Texto de Rafael Pedreira
Publicado em 27 de outubro de 2021
Historicamente a gestão da cidade concentrou esforços governamentais em setores tidos como prioritários, como por exemplo, inicialmente, nas indústrias de bens de produção e, posteriormente, nas indústrias de bens de consumo para as “elites” econômicas (HUNGARO, 2016). O acesso à infraestrutura urbana e, consequentemente, a negação do direito à cidade a uma parcela significativa da população, é fruto de uma lógica clientelista de concessão de privilégios aos setores industriais e às classes sociais abastadas.

OBJETIVO DECLARADO: Prossiga o texto sobre a gestão da cidade e o direito à cidade, começando logo depois da última frase apresentada. As linhas que vêm a seguir não têm nenhum papel neste exercício.

Registros de localização de elementos
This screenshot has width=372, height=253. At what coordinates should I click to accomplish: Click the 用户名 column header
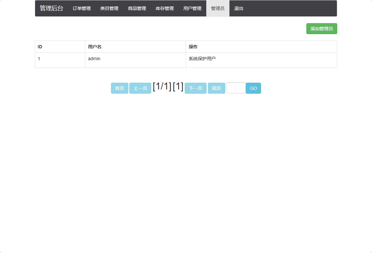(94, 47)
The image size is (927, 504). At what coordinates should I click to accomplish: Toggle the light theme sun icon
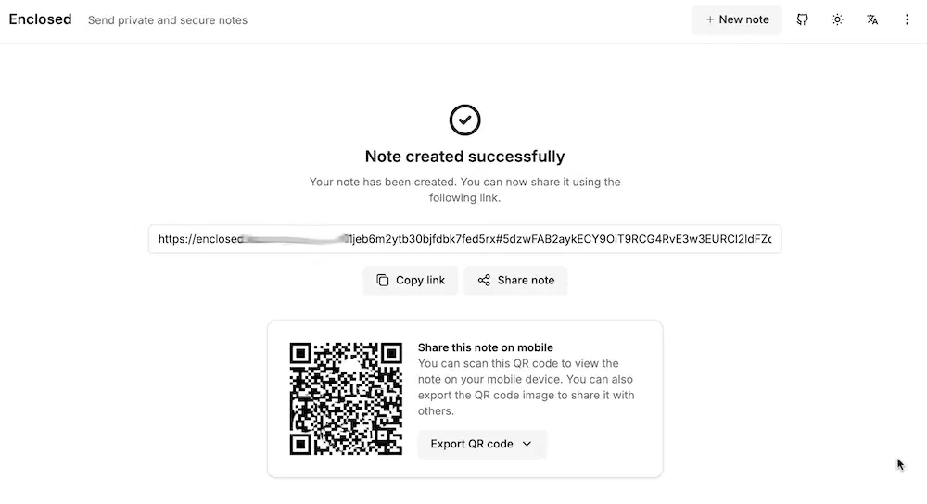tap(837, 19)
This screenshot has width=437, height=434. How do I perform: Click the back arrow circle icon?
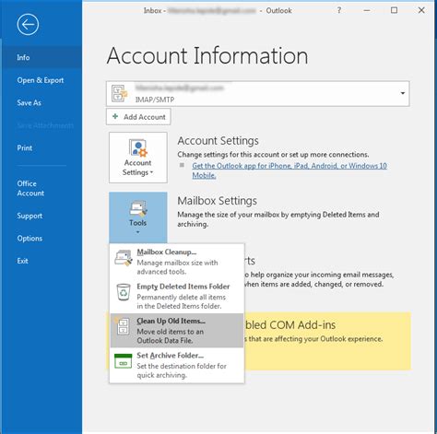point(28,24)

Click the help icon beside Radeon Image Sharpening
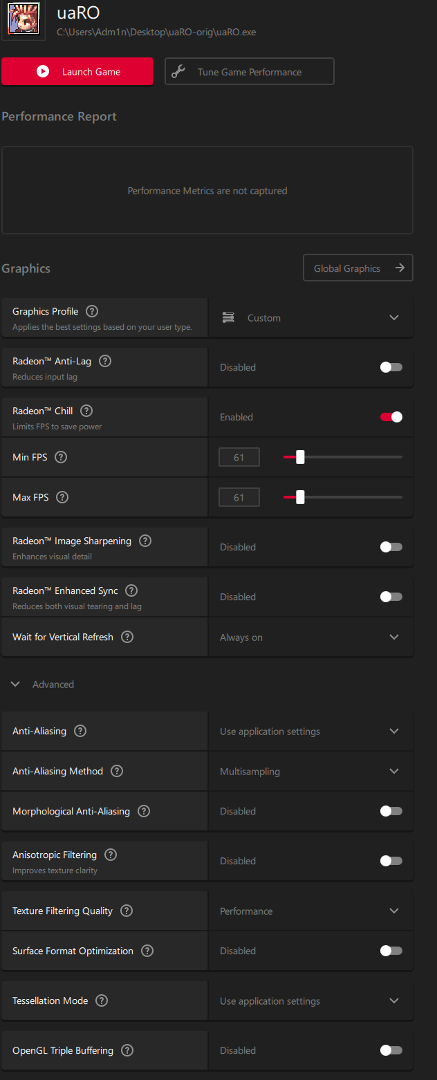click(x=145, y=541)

RESULTADO DO EXERCÍCIO:
O clientelismo em questão é reforçado pelo Projeto de Lei nº. 305 encaminhado pela Prefeitura Municipal de Salvador em 15 de setembro de 2021, por meio da mensagem executiva nº 19/2021, à presidência da Câmara Municipal de Salvador. O referido documento apresenta o PL nº. 305, que estabelece o Plano Integrado de Concessões de Parcerias do Salvador – PICS, e altera a Área de Proteção Rigorosa – APR da Área de Proteção de Recursos Naturais – APRN do rio Jaguaribe. O poder executivo municipal tenta convencer os(as) vereadores(as) e a população de Salvador, de que, a gestão dos serviços públicos deva ser terceirizada e sua execução transferida à iniciativa privada, sob a alegação de que o PL atende ao interesse público, e que, as concessões pretendidas tornarão os serviços públicos mais “eficientes”, de melhor “qualidade” e desonerarão a estrutura pública de serviços e custeios da máquina administrativa – Ora, serviços públicos não devem ser geridos pelo poder público?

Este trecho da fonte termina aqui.